Extracted material:
%%

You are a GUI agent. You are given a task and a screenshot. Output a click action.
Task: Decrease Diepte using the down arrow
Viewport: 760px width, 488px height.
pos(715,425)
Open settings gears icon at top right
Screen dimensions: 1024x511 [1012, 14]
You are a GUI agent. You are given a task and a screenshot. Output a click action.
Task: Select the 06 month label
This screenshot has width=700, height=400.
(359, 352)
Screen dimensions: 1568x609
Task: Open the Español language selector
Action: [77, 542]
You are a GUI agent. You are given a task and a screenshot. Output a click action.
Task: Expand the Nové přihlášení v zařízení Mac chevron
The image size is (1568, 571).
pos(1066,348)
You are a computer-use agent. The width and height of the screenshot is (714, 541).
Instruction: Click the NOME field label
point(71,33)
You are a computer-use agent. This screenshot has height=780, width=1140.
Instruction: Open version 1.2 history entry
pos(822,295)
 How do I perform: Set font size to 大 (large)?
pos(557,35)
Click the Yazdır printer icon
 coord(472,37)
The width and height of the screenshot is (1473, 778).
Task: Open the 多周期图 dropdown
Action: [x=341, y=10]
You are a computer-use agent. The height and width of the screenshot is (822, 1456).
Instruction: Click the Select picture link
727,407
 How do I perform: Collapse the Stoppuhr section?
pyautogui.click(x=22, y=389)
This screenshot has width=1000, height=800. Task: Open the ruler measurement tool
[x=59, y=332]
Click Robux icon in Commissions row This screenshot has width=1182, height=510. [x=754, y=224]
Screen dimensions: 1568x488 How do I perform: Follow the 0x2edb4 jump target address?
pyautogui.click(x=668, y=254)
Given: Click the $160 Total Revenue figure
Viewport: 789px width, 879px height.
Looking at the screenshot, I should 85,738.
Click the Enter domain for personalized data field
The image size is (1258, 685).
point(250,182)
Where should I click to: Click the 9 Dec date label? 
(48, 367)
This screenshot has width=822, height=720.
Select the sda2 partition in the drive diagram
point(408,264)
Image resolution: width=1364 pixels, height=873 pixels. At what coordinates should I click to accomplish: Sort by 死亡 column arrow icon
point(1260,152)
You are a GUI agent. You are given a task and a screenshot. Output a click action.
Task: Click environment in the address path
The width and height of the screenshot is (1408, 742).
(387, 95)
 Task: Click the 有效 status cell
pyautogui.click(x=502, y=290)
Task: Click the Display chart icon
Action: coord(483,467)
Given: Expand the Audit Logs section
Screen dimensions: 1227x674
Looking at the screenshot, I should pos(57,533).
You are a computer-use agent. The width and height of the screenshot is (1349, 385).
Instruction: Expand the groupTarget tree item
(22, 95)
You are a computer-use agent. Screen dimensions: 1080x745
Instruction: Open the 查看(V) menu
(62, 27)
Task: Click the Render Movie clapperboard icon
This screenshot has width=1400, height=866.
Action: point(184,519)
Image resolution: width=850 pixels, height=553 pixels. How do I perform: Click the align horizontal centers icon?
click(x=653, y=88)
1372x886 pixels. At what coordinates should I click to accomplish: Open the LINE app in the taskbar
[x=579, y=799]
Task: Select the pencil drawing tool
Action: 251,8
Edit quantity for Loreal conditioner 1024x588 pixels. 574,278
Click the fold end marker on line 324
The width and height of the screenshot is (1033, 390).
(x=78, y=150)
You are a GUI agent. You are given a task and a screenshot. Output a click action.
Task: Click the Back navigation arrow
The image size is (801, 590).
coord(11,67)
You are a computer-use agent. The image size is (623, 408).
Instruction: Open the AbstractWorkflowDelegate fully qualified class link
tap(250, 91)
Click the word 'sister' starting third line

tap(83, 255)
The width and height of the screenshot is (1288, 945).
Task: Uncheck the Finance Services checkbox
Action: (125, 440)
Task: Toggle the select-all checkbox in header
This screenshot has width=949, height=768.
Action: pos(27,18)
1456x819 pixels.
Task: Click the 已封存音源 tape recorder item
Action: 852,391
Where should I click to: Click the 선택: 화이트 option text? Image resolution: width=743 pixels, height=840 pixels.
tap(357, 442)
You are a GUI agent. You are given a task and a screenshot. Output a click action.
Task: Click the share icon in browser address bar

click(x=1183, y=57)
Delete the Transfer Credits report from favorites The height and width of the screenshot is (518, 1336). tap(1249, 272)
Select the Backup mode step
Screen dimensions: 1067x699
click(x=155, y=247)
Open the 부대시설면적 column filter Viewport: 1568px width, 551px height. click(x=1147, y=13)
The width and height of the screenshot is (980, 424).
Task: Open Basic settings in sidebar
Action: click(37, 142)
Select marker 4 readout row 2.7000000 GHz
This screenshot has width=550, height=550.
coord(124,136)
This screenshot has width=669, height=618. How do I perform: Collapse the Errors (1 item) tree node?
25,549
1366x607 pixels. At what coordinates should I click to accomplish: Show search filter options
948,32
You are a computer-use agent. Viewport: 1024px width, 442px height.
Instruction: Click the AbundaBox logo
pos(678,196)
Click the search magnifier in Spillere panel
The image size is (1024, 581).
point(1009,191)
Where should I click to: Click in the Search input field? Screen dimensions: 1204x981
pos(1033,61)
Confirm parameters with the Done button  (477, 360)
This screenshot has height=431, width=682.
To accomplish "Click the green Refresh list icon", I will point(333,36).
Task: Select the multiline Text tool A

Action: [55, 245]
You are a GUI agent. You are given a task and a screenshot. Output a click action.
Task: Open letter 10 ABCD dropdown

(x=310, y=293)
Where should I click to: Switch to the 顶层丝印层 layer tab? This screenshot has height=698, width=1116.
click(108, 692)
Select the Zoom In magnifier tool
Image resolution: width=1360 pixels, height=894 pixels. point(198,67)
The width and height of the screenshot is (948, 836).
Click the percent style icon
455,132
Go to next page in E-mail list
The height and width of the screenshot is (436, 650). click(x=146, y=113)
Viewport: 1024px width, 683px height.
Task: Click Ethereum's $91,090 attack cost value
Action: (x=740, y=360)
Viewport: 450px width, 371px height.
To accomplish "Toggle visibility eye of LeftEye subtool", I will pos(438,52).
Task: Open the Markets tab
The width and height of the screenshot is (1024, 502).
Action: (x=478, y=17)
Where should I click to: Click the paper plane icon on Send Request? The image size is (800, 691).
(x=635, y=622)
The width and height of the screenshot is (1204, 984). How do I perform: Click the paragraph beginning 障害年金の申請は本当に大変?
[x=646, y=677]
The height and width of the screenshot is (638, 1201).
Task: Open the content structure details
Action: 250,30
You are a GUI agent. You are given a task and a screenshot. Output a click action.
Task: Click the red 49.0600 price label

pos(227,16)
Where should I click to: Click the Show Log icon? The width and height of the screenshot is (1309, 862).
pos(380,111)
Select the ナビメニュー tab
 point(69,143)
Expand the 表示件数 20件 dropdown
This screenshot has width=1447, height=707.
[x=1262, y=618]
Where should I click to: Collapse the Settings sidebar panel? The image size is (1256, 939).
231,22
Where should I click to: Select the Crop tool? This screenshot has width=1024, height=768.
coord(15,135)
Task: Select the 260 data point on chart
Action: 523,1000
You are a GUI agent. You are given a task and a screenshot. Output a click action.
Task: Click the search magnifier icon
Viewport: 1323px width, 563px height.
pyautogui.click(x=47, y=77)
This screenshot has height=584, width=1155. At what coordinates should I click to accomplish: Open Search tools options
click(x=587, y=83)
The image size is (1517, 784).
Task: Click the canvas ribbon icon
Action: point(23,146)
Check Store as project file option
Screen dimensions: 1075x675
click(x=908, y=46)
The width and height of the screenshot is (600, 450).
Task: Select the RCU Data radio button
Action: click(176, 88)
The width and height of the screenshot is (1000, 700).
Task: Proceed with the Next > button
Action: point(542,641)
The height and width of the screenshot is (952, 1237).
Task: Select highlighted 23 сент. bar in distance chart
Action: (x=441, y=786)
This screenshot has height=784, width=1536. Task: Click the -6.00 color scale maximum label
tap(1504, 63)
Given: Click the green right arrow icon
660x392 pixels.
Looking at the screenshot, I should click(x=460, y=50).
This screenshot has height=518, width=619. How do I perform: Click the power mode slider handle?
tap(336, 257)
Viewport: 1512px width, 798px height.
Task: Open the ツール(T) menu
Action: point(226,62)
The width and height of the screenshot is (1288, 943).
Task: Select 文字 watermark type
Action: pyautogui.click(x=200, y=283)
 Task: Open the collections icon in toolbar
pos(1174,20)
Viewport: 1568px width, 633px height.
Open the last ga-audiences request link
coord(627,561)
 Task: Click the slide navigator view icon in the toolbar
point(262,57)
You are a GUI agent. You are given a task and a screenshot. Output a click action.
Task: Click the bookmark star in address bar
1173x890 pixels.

%%

Work to complete:
The first line of the records begins the span, and the line containing "is (714, 541)." ends it. Reproduce that span exactly, both ends included.

Exercise result:
You are a GUI agent. You are given a task and a screenshot. Output a click action.
Task: Decrease Diepte using the down arrow
Viewport: 760px width, 488px height.
pos(715,425)
Open settings gears icon at top right
Screen dimensions: 1024x511 [1012, 14]
You are a GUI agent. You are given a task and a screenshot. Output a click action.
Task: Select the 06 month label
This screenshot has width=700, height=400.
(359, 352)
Screen dimensions: 1568x609
Task: Open the Español language selector
Action: [77, 542]
You are a GUI agent. You are given a task and a screenshot. Output a click action.
Task: Expand the Nové přihlášení v zařízení Mac chevron
The image size is (1568, 571).
pos(1066,348)
You are a computer-use agent. The width and height of the screenshot is (714, 541).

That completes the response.